Results and Discussion

Monitoring Transcription and Translation Dynamics in Cell-Free Expression Systems

To monitor both transcription and translation dynamics in CFESs, we constructed the pEXP5-NT/6xHis mCherry F30-2xdBroccoli plasmid. This plasmid consists of a constitutive T7 RNA polymerase-mediated promoter to express a red fluorescent mCherry protein and two copies of a dimeric Broccoli RNA aptamer stabilized by the F30 stem-loop[45,46] between the stop codon of mCherry and the terminator of the gene construct (Figure A). Binding of a small-molecule dye, 3,5-difluoro-4-hydroxybenzylidene imidazolinone (DFHBI), to the Broccoli RNA aptamer results in a green fluorescence signal. This allows simultaneous fluorescence monitoring of transcribed mRNA and reporter protein levels. PURExpress CFES reactions were titrated with pEXP5-NT/6xHis mCherry F30-2xdBroccoli plasmid DNA or purified mRNA transcripts from the same plasmid. Reaction mixtures were incubated at 30 °C and monitored for mRNA and protein levels over time in a fluorescence well plate reader (Figure B,C). Relative fluorescence units were converted into nM concentration units using calibration curves from serial dilutions of Broccoli RNA aptamer and mCherry protein in the same reaction mix composition and acquisition settings (Section 5 in the Supporting Information). We observed typical profiles of gene expression in CFESs, where a signal is first detected from transcription of mRNA followed by translation of the mCherry protein. The gene expression profiles show a plateau at ∼3 h for mRNA and ∼5 h for protein. Rates of transcription reach a maximum at the initial point, while translation rates peak at 1.5–2 h (Figure S14 in the Supporting Information) and then gradually decrease. Our results also show that the endpoint protein concentrations increase with increasing plasmid DNA or mRNA transcript concentrations until a saturation concentration of 3.75 nM for plasmid DNA and 600 nM for mRNA transcript (Figure B,C). This indicates that gene expression rates and yield are dependent on both the consumption and degradation of resources. If gene expression was dependent solely on the consumption of resources, the final protein production would be constant regardless of DNA or mRNA input. This hypothesis is supported by previous work where the addition of ribosomes to PURExpress after exhaustion restores gene expression activity[22] and a delayed addition of a DNA template into PURExpress after incubation results in reduced rates and yield of gene expression.[22,26]

Figure 1

Monitoring transcription and translation dynamics in cell-free expression. (A) Construct of the pEXP5-NT/6xHis mCherry F30-2xdBroccoli plasmid containing a constitutive T7 RNAP-mediated promoter expressing 6xHis mCherry with an F30-2xdBroccoli RNA aptamer tag. The small-molecule dye DFHBI becomes fluorescent upon binding with the Broccoli RNA aptamer. (B) mRNA and mCherry protein expression levels over time from bulk PURExpress CFES titrated with varying concentrations of pEXP5-NT/6xHis mCherry F30-2xdBroccoli DNA plasmid. (C) mRNA and mCherry protein expression levels over time from bulk PURExpress CFESs titrated with varying concentrations of purified 6xHis mCherry F30-2xdBroccoli RNA transcripts. Solid lines and shaded areas correspond to mean and standard deviation values from triplicate experiments, respectively. Dashed lines are resource-limited CFES model fits. (D) Illustration of the resource-limited gene expression model for CFESs.
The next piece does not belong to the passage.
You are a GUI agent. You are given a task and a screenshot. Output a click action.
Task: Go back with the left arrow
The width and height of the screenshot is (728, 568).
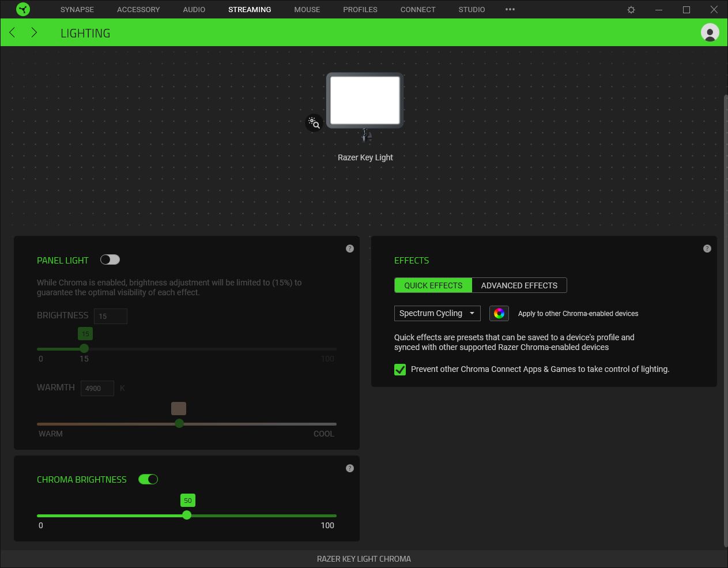pyautogui.click(x=13, y=33)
Parameters are kr: RNA transcription rate, Kr: dissociation constant between RNAP and DNA, δr: RNA degradation rate, kp: protein translation rate, Kp: dissociation constant between ribosome and RNA, kmat: mCherry maturation rate, δTsR: TsR degradation rate, δTlR: TlR degradation rate, Kl: Michaelis–Menten constant for TlR degradation, a: scaling factor for consumption of TsR with transcription, b: scaling factor for consumption of TlR with translation, and τd: time delay for protein translation.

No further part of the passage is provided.